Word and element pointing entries
**********

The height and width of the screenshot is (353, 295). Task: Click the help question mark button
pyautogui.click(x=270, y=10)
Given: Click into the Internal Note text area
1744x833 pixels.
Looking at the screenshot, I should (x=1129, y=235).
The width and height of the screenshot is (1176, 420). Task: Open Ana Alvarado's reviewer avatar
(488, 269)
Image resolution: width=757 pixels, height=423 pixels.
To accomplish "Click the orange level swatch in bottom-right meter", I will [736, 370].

**********

Copy out the lines from the one holding "The width and" through the last line, swapping "avatar" for "icon" and keeping everything else unchanged.

The width and height of the screenshot is (1176, 420). Task: Open Ana Alvarado's reviewer icon
(488, 269)
Image resolution: width=757 pixels, height=423 pixels.
To accomplish "Click the orange level swatch in bottom-right meter", I will [736, 370].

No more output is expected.